NetGalley Isn't Just for Book Launches

What happened when I used NetGalley to test a backlist book instead of a launch

NetGalley Statistics from a backlisted book

I'd heard about NetGalley for years before I finally decided to try it.

If you're unfamiliar with it, NetGalley is a platform where publishers and authors make digital review copies available to librarians, booksellers, reviewers, bloggers, and readers. Members request books they're interested in reading and, ideally, leave feedback after they've finished.

The catch for most indie authors is access. Maintaining a publisher account can be difficult to justify unless you're publishing a significant number of titles.

That's where the Victory Editing NetGalley Co-op comes in. Instead of opening a publisher account of your own, the co-op allows independent authors to list books on NetGalley at a much lower cost.

I'd been curious about the platform for a while, but I wasn't interested in testing it on a new release.

Most authors think of NetGalley as a launch tool. Upload an ARC. Collect reviews. Build momentum. Launch the book.

That's how the platform is used. The problem is that most books spend very little time in launch mode.
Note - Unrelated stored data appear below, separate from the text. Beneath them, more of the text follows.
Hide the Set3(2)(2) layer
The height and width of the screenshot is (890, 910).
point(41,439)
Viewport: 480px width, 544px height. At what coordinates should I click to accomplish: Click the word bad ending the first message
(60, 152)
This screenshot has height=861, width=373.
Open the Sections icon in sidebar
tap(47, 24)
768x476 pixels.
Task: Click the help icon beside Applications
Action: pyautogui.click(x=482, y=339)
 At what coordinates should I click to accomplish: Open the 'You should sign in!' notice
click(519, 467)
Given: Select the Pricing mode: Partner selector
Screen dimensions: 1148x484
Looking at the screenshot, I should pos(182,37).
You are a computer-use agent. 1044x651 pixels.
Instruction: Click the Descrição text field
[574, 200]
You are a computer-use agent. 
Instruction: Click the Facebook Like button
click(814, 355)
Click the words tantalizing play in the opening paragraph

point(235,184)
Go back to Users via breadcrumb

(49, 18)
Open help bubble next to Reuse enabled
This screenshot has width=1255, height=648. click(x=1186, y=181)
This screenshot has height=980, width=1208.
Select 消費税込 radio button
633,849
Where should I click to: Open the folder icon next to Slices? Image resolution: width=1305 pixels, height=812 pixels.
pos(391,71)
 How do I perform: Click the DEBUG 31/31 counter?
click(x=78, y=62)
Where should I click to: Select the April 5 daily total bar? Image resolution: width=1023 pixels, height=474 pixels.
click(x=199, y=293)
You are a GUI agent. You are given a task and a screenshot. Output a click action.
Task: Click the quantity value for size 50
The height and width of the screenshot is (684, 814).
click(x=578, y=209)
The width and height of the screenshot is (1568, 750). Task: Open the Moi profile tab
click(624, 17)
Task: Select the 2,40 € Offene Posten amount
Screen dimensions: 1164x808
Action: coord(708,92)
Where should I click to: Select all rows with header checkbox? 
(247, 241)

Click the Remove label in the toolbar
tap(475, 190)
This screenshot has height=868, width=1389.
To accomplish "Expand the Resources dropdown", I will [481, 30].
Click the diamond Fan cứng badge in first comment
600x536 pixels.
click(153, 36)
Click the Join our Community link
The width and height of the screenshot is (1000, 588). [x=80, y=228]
A launch might last a few weeks or a few months. A book's backlist life can last for years.

That made me wonder whether authors might be overlooking one of NetGalley's most useful applications.

Instead of testing the platform with a new release, I decided to use a backlist title. The Fatherhood Mandate has been available for years and already has reviews, a sales history, and an established place within my catalog.

I wasn't looking for preorders, launch buzz, or early reviews. I wanted to answer a different question: Could NetGalley help an older book find new readers?

At first, I found myself watching the review count because that's what authors do. Reviews matter, and it's easy to understand why they become the primary metric we use to judge a campaign.

After a few days, though, I realized I was paying attention to the wrong number.

At the time of writing, the campaign had generated approximately 427 impressions, 33 clicks to read, 26 approvals, 21 downloads, and one review. Most discussions about NetGalley focus on that final number.

One review doesn't sound particularly impressive. It’s in NetGalley and was uploaded to Goodreads. Depending on your expectations, it might even sound disappointing.

The more interesting number was twenty-one downloads over nine days. Twenty-one people decided they wanted to read a book that has been available for years. That's very different from impressions or clicks because a download represents intent.

Someone saw the listing, found it interesting enough to request, and then took the extra step of adding it to an already crowded reading list. And that distinction changed how I thought about the platform.

Most authors evaluate NetGalley as though it sells reviews. I don't think that's actually what it sells. I think it sells discovery.

A review is simply the most visible outcome. What NetGalley really provides is an opportunity for readers to encounter books they might never have found otherwise. It’s used by academics, bloggers, teachers, social platforms, and even publishers with reading accounts.

When you look at the process that way, the statistics start to make more sense. An impression means someone saw the book. A click means they wanted to learn more. A request means they were interested enough to ask for access. An approval means they received the book. A download means they decided to spend time on it. A review is simply the final step in a much longer chain of events.

That's an important distinction because many authors judge NetGalley too quickly. Requests arrive, approvals go out, downloads begin, and then everyone waits for reviews.

The more I watched the campaign, the more I realized this might make NetGalley particularly useful for backlist books.

Most marketing systems are built around launches. Advertising spikes around release dates, newsletter promotions focus on new releases, and social media attention shifts to whatever comes next. Meanwhile, older books continue to exist with the same stories, the same information, and the same potential value they had on launch day. What changes is visibility.

For many books, visibility is the real problem. A strong series starter may no longer be reaching new readers. An evergreen nonfiction title may still be relevant years after publication.

A novel may have performed reasonably well but never reached its full audience. In many cases, it’s not a quality problem. It’s a discovery problem.